While solar-powered beer is not a new concept, it’s one that is spreading quickly through the U.S.

In the fall of 2007, Barrington Brewery of Massachusetts claimed to be first brewery on the East coast to use a solar energy hot water system to brew their beer. Barrington Brewery utilizes 30 solar panels to produce 1,000 gallons of hot water each day to be used in the brewery and restaurant, according to the company.

Earlier this year, Milwaukee Brewing Company installed a solar hot water system at its facility to reduce the brewery’s energy cost and highlight the company’s commitment to sustainability. Owner Jim McCabe utilizes 28 solar hot water panels to collect energy from the sun to heat the water used in the brewing process—a move that should reduce energy costs by 27 percent. The sign hanging outside the 2nd Street brewery reads Milwaukee’s 1st Solar Brewery. “It’s great to be the first. Hopefully, we’re definitely not the last,” McCabe said. “This is not something that makes the beer taste any better—our talented brewers do all that. This is something that definitely sets us up for a long future in trying to do things responsibly.”

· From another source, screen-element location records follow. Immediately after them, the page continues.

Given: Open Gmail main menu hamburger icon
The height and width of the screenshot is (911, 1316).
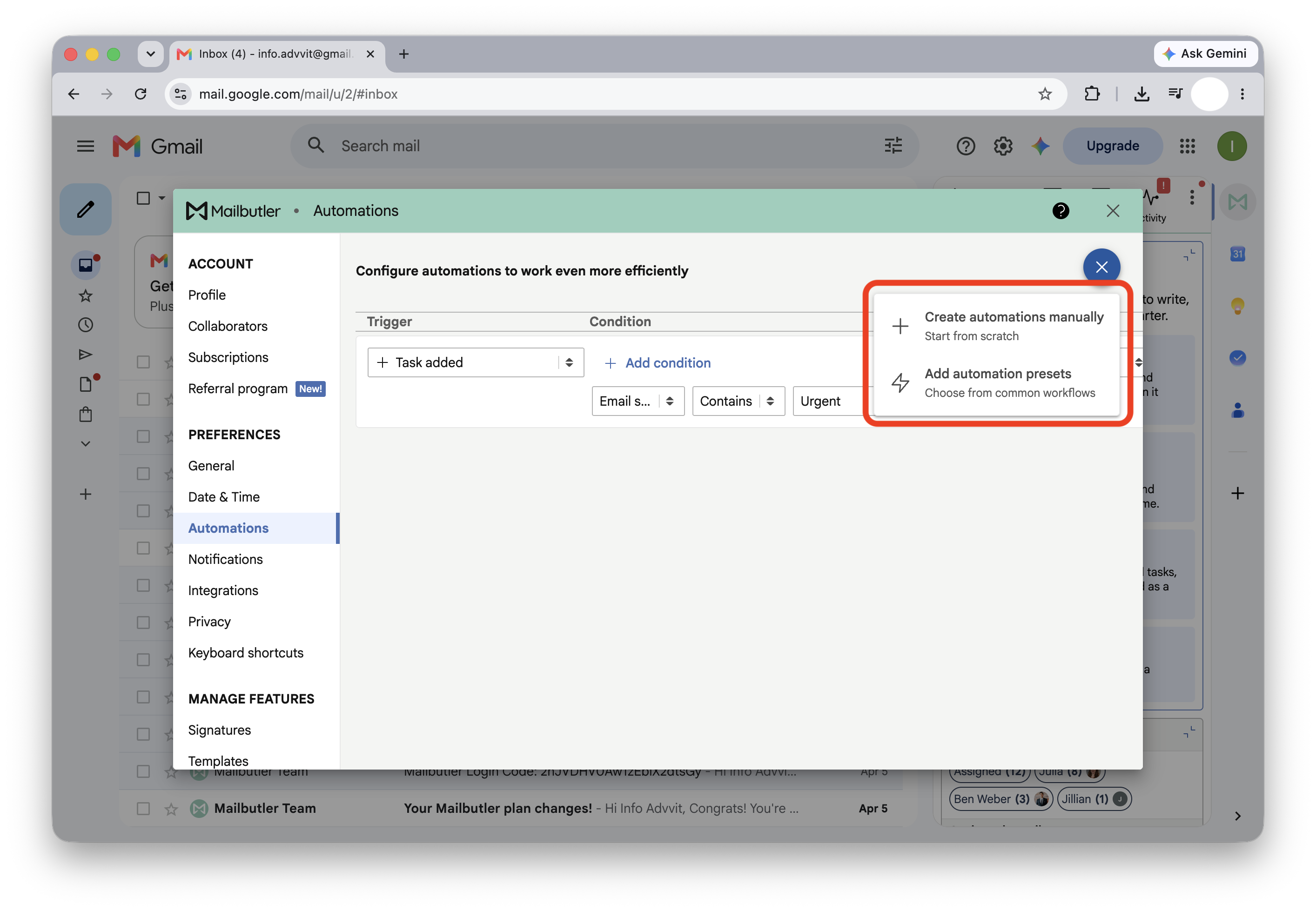Looking at the screenshot, I should 86,146.
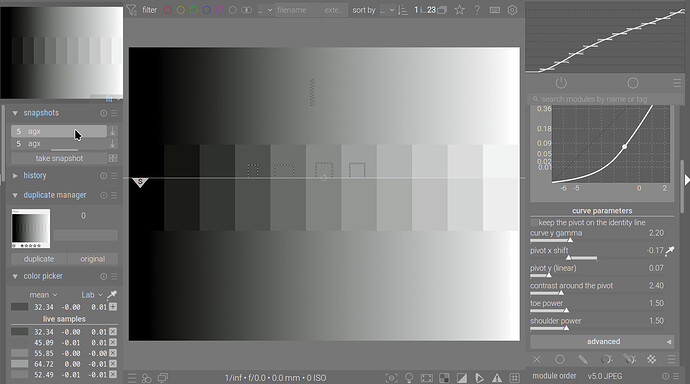Toggle the focus peaking icon
This screenshot has height=384, width=690.
coord(391,378)
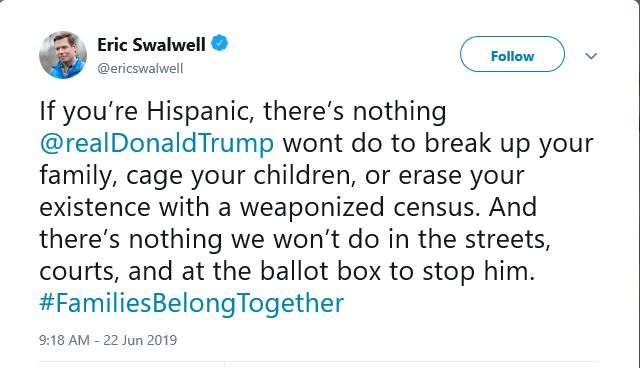The height and width of the screenshot is (368, 640).
Task: Click the word 'And' after 'census.'
Action: tap(513, 207)
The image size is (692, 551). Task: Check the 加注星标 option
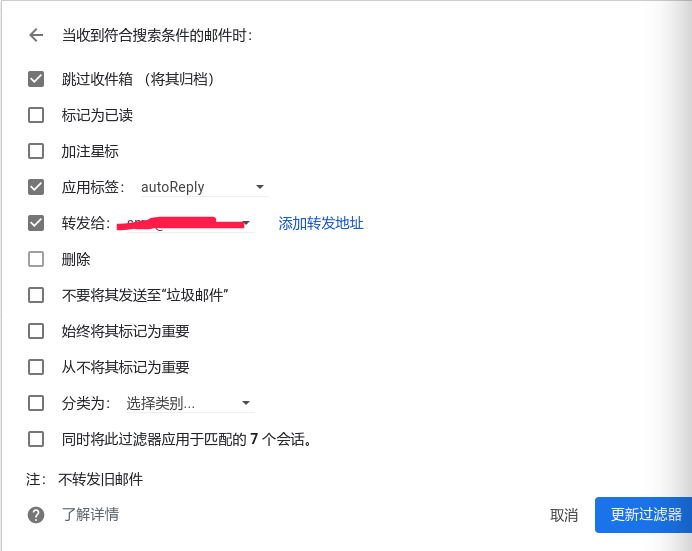(x=36, y=151)
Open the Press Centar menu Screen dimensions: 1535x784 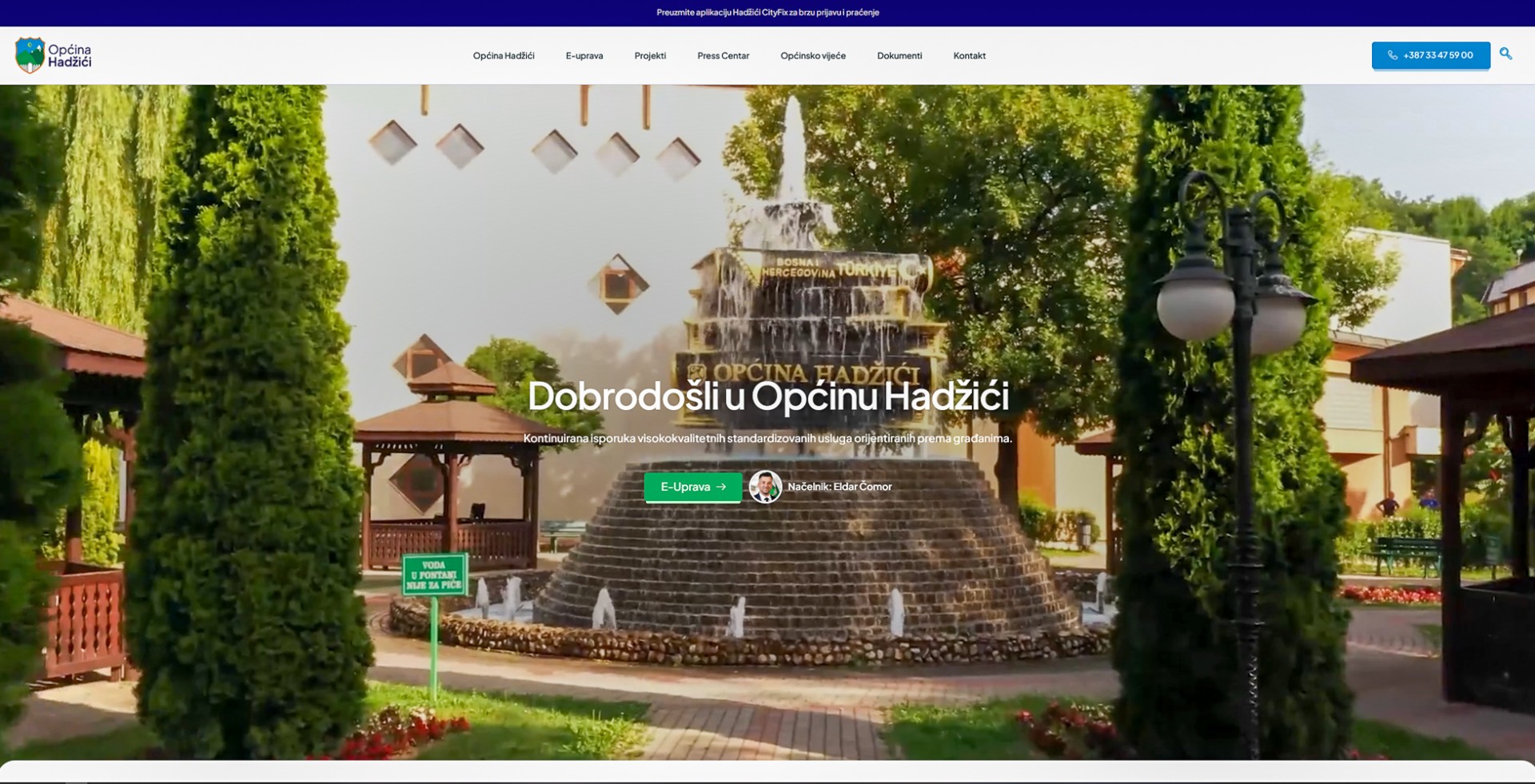pos(723,56)
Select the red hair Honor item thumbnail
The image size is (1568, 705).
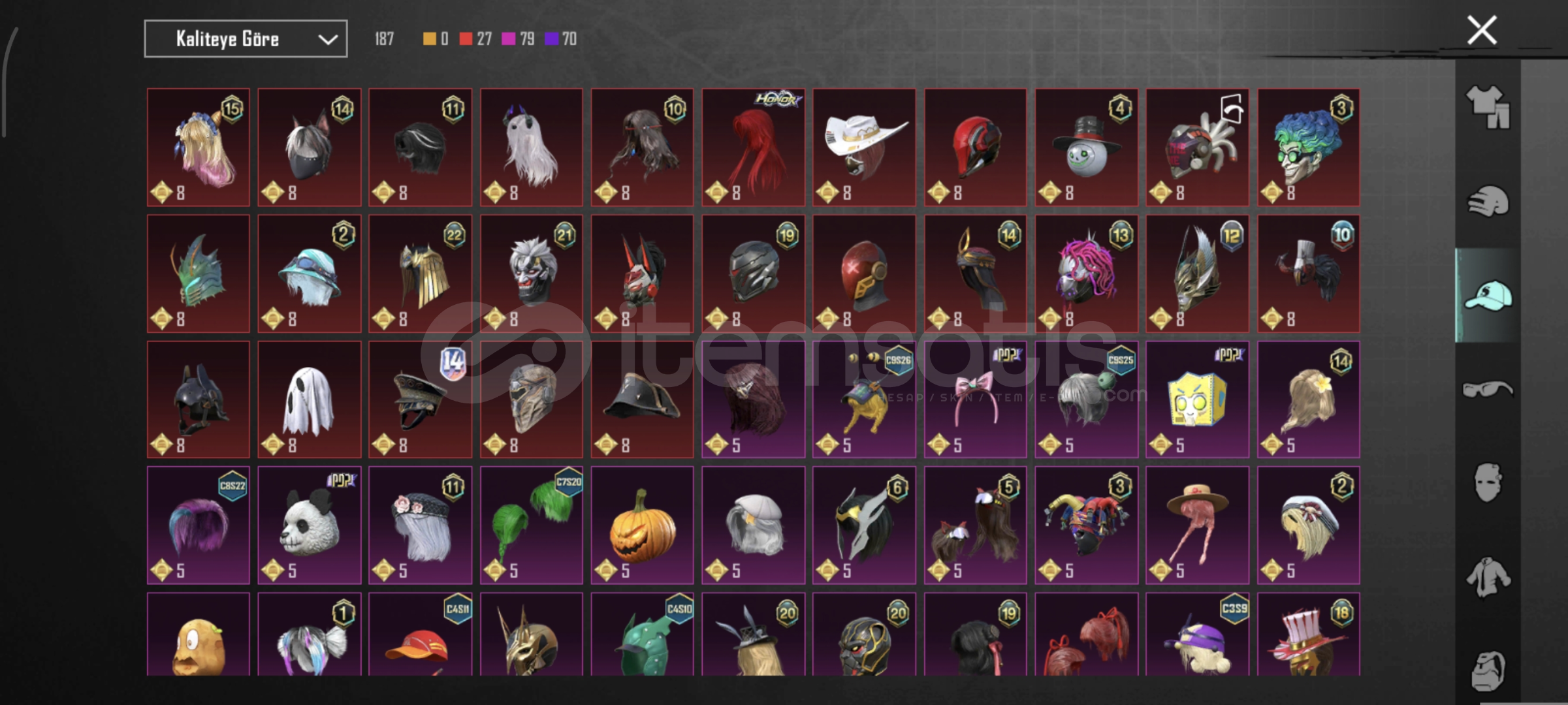tap(753, 148)
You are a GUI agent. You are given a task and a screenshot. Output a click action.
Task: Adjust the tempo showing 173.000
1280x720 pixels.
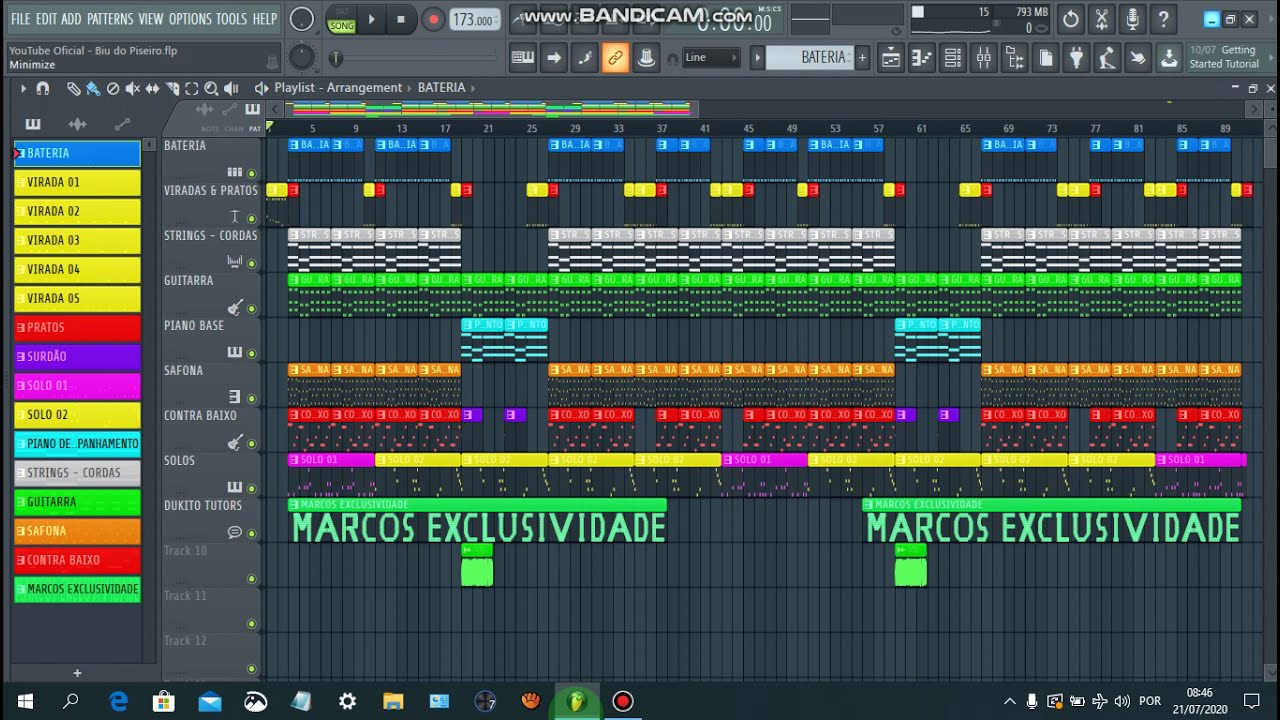tap(475, 18)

In California, the Anderson Valley Brewing Company has installed two solar photovoltaic arrays that generate 125 kilowatt hours of energy—making it the largest privately-owned PV system in the U.S. north of the Bay area. The $860,000 solar project should generate about 40 percent of the brewery’s annual energy needs. The solar-powered beer has been a big hit with customers and employees alike, as a brewery employee tells Treehugger: “You can drink it and feel good that you’re helping to preserve the environment.”